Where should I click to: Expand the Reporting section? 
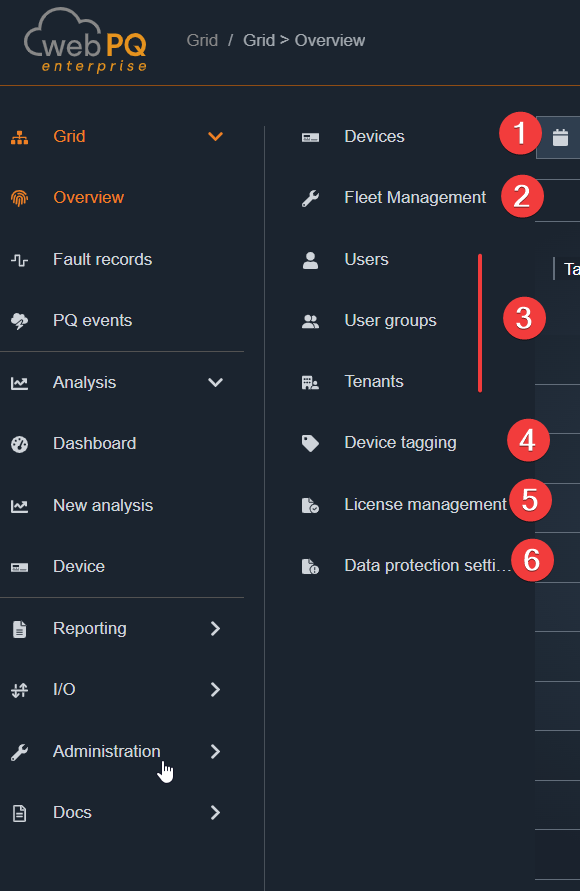(215, 628)
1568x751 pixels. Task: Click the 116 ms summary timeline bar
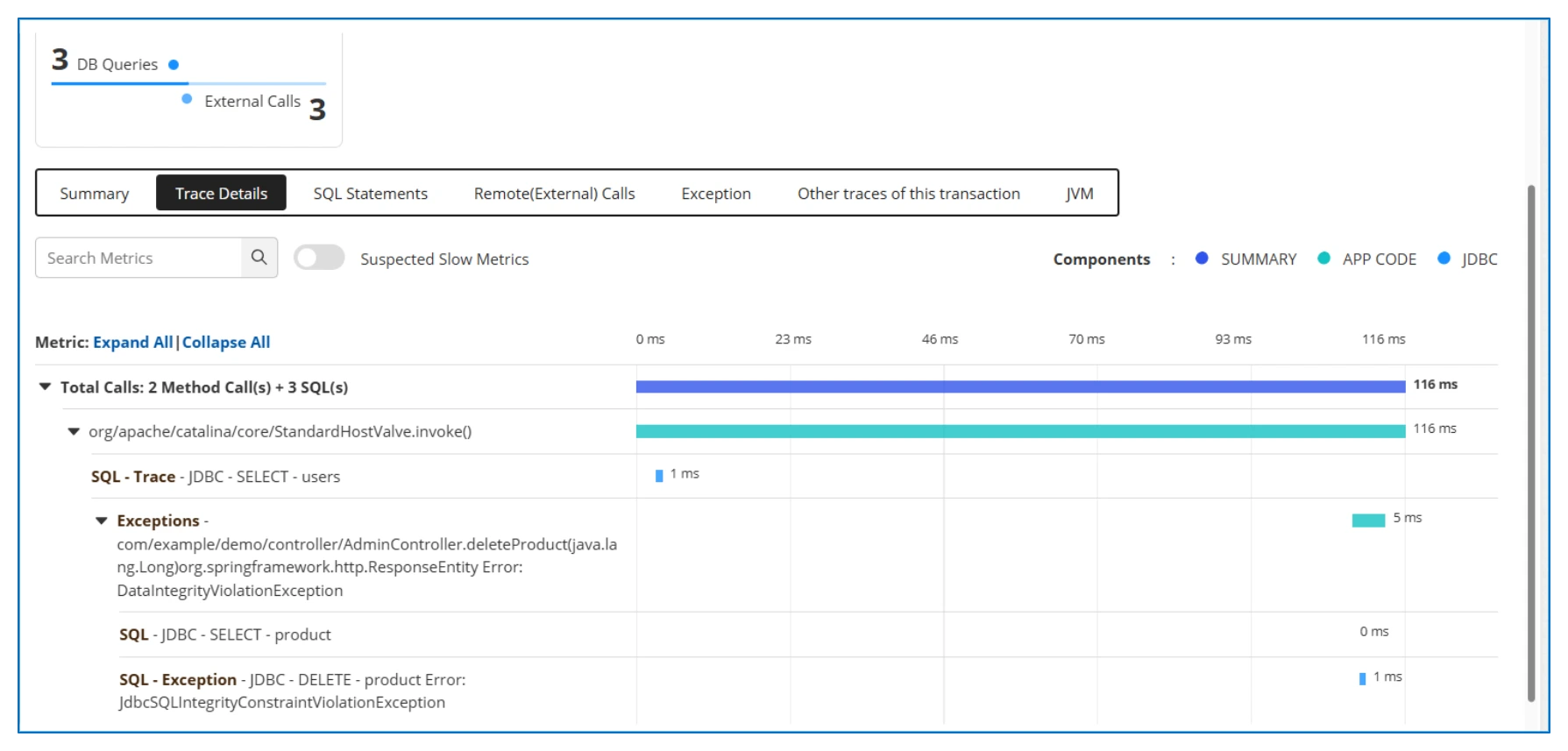click(x=1020, y=386)
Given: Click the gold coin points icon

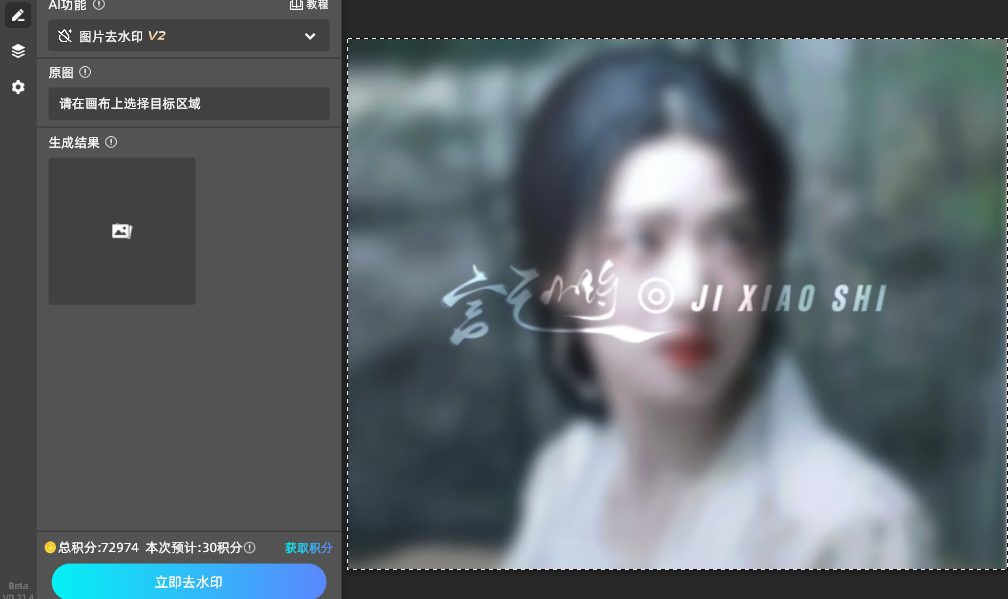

◇ ◇ ◇ ◇

Exercise requirements: Output the listing exactly, pictures excluded.

Answer space:
Where should I click to: Expand the Reporting section? 
(215, 628)
1568x751 pixels. Task: Click the 116 ms summary timeline bar
click(x=1020, y=386)
Given: Click the gold coin points icon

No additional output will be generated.